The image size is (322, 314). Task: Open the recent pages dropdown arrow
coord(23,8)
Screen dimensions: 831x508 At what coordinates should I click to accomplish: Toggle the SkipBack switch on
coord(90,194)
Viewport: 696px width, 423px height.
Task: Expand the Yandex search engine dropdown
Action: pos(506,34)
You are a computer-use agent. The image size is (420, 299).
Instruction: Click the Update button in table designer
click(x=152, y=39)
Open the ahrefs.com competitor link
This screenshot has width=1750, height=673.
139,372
* * *
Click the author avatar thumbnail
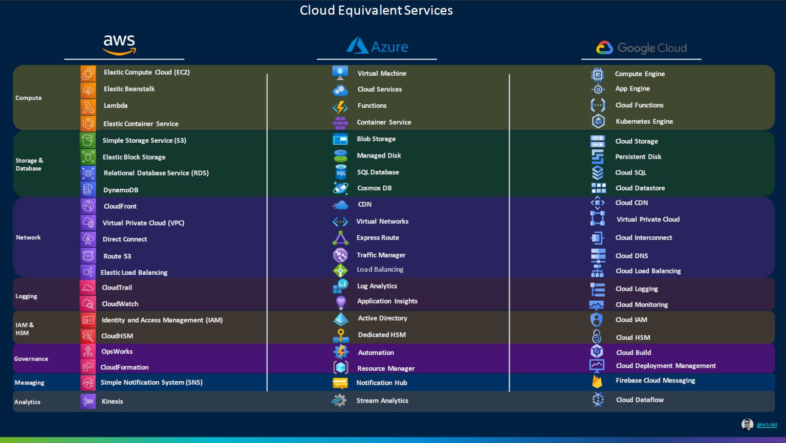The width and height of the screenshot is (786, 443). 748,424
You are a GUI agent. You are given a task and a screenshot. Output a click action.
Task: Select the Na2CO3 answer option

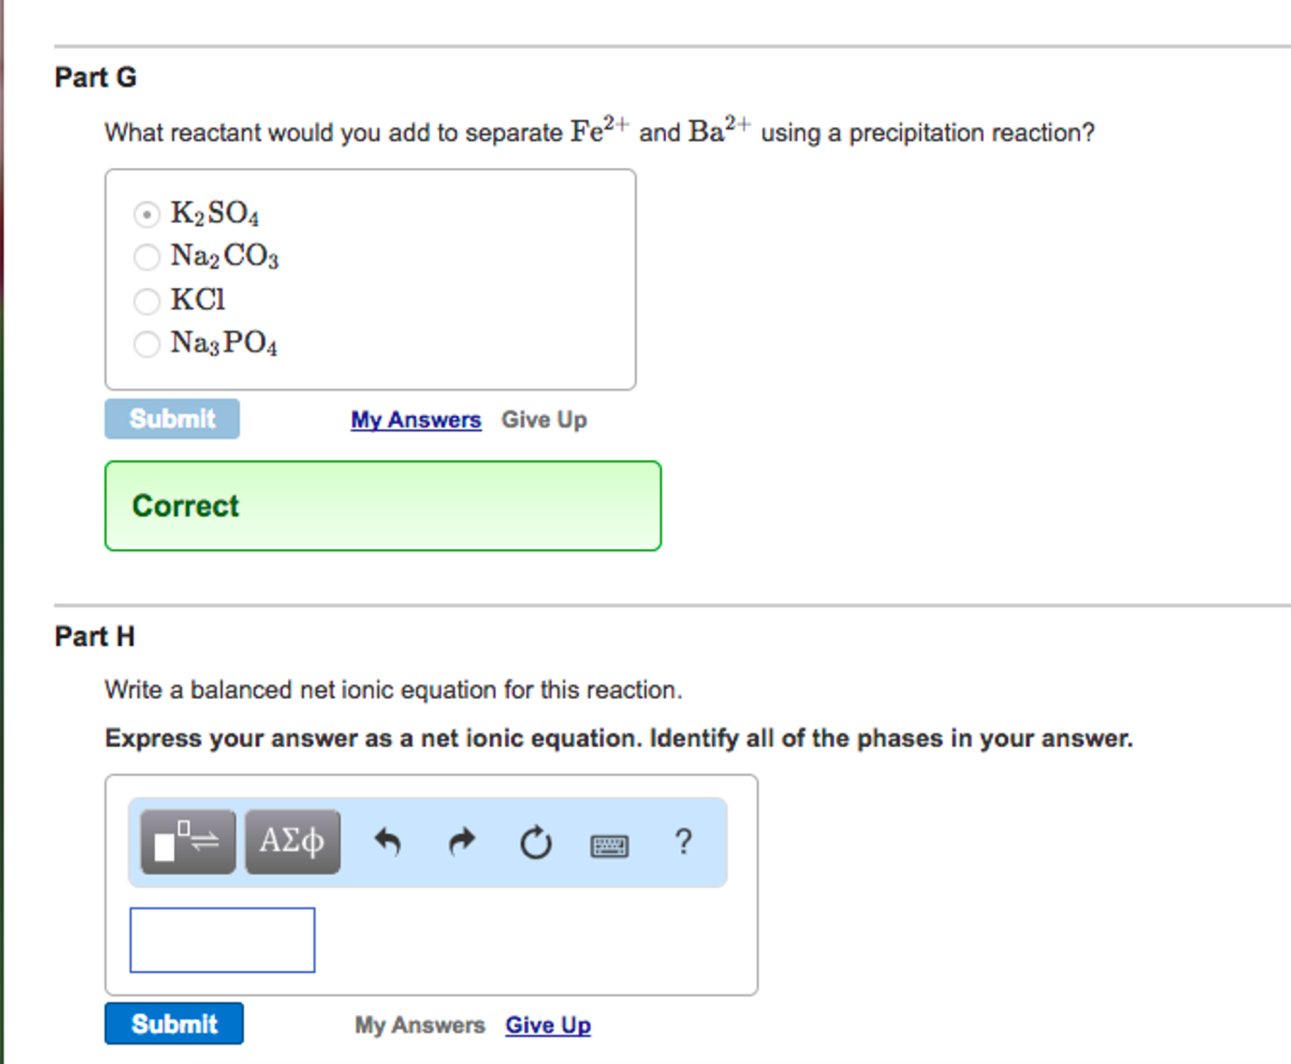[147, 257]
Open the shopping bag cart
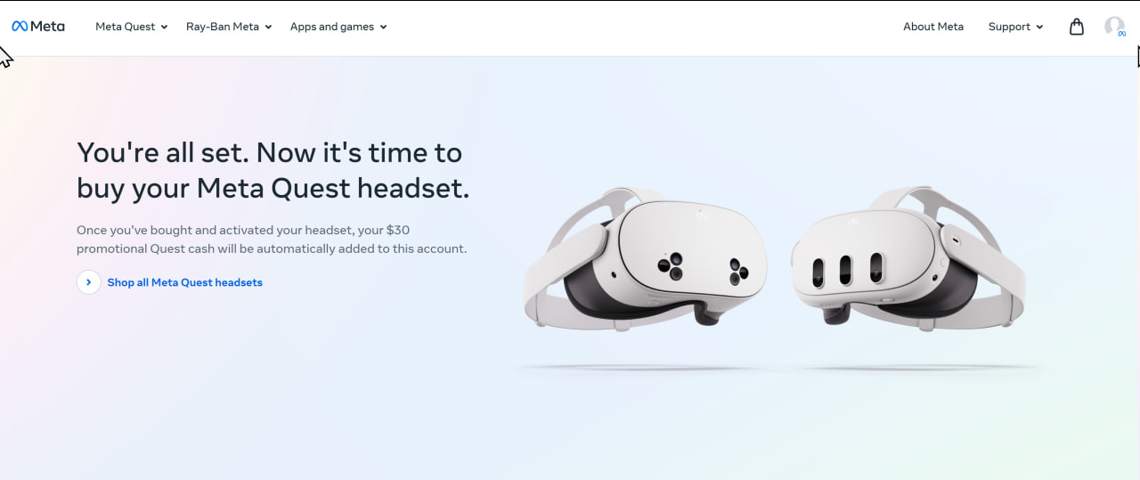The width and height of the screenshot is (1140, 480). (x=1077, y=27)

◆ **To do**: Edit the material from the line containing "Click the author avatar thumbnail" through the line containing "The width and height of the screenshot is (1140, 480)." so that "avatar" becomes "profile", keeping everything else unchanged, and give back only those lines without the pictures.

◆ **Answer to the problem**:
Click the author profile thumbnail
The width and height of the screenshot is (786, 443). 748,424
You are a GUI agent. You are given a task and a screenshot. Output a click action.
Task: Select the Na2CO3 answer option

[147, 257]
Open the shopping bag cart
The width and height of the screenshot is (1140, 480). (x=1077, y=27)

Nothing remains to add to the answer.